Mon propos matinal va bien au-delà de votre comportement domestique. Ce que je conteste c’est votre impudence lorsque vous affirmez dans votre livre L'Abdication et dans une interview au journal Le Monde :
« …la véritable rupture d'opinion entre Hollande et les Français, qui s'est produite dès la fin de l'année 2012. Dès cette date, les Français se sont détournés du président car ils ne lui pardonnaient pas sa première abdication, l'abdication de sa volonté d'exercer réellement le pouvoir.
- Comment s'est manifestée -celle-ci, selon vous ?

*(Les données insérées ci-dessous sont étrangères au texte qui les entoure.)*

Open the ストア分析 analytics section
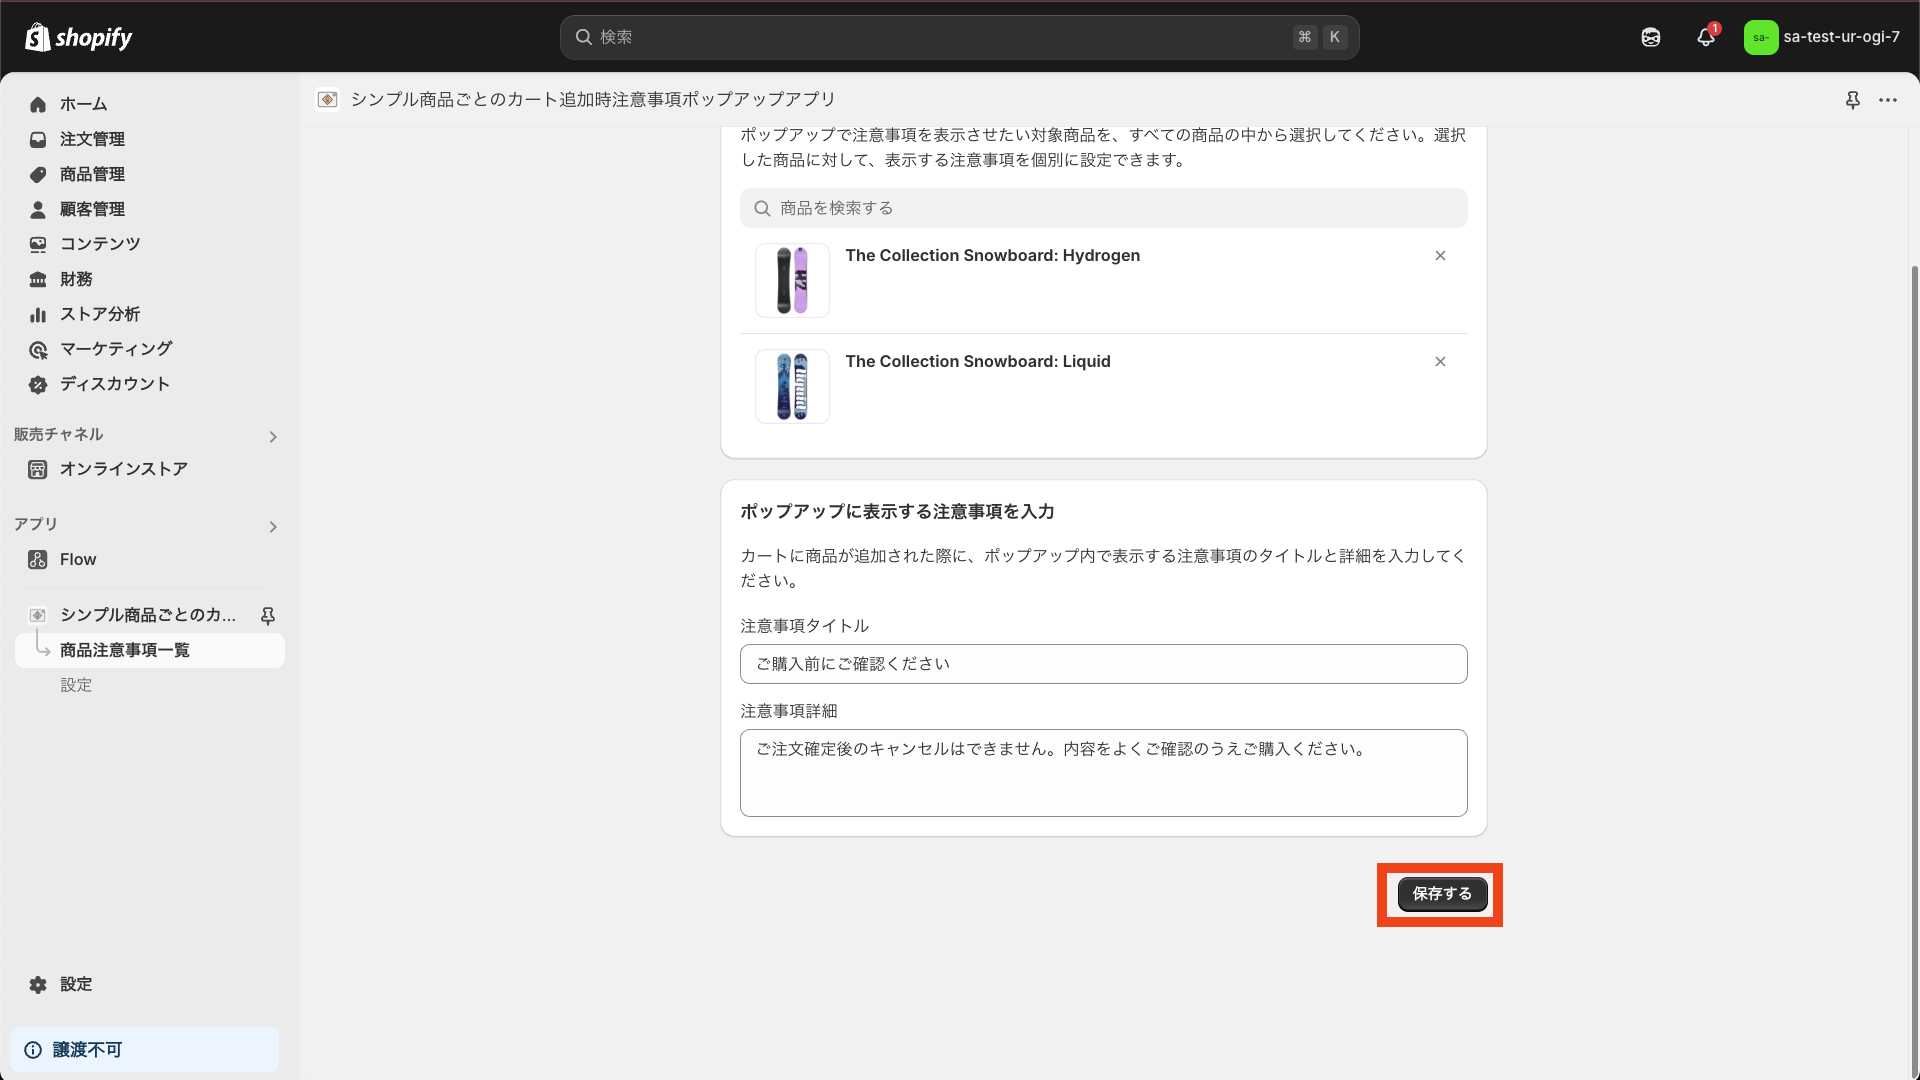The width and height of the screenshot is (1920, 1080). [x=99, y=314]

Très vite. Alors qu'il bénéficiait de l'onction du suffrage universel, alors qu'au premier G8, à Camp David, le 19 mai 2012, le président Obama l'avait assuré de son soutien et avait plaidé pour une relance économique en Europe, alors que les dirigeants italien et espagnol souhaitaient qu'il prenne la tête de l'Europe de la croissance, François Hollande a, au contraire, fait le choix de la résignation. Il n'a jamais voulu devenir ce leader d'une nouvelle Europe. Et au sommet européen du 29 juin 2012, il a enterré tout espoir de changement en se résignant à l'austérité, en acceptant, sans véritable renégociation, le pacte budgétaire européen imposé par Merkel et signé par Sarkozy. Ce renoncement inaugural a précédé et déterminé tous les autres. C'en était dès lors fini du discours du Bourget. La vérité est simple et cruelle : François Hollande ne voulait pas exercer le pouvoir ; il voulait seulement être président de la République. »
Mais alors, sieur Morelle, qu’êtes-vous resté faire tout ce temps dans cette galère ?
Comme votre maître « félon », qui ne voulait être que Président de la République, vous êtes resté pour n’être qu’un conseiller du Président de la République. Là, j’ose écrire un domestique de luxe.
Vous avez donc travailler pour un « traître »...
De grâce ne venez pas me dire que vous êtes resté parce que vous estimiez pouvoir infléchir le cours des choses. Argument dérisoire et peu glorieux, pourquoi avoir attendu de vous faire salement virer, oser dire que votre exfiltration des ors de la République, comme celle de votre mentor, de « génocide du Rwanda » ?
Mais pour qui vous prenez vous, Aquilino Morelle ?
Vous n’avez été ce que vous avez été que par le fait du Prince, alors que vous soldiez vos comptes dans un livre, qui se veut un réquisitoire politique impitoyable contre le président ayant, selon vous, fait perdre son âme à la gauche, est de ces entreprises que l’on peut qualifier de minables.
Pire, c’est un exercice égotique sans l’once d’intérêt !
Je vais vous faire une confidence, passé l’instant médiatique de la sortie de votre opus, vous allez retrouver l’ombre besogneuse de l’IGAS.
Qui se souviendra d’Aquilino Morelle ?
Pas grand monde, pas grand monde, sauf si vous êtes vraiment un militant de votre cause, Morelle, et que vous quittez le cocon douillet de l’IGAS et des « ménages » accessoires, pour vous engager vraiment, pour vous faire élire par vos concitoyens, abandonnant ainsi votre posture de conseiller du Prince répudié.
Sans cet acte fondateur vos écrits, vos paroles, aussi brillants soient-ils, ne seront, ni plus ni moins, que ceux d’un citoyen lambda, de monsieur tout le monde quoi.
Je n’ai pas de mots pour vous saluer mais je le fais par simple urbanité.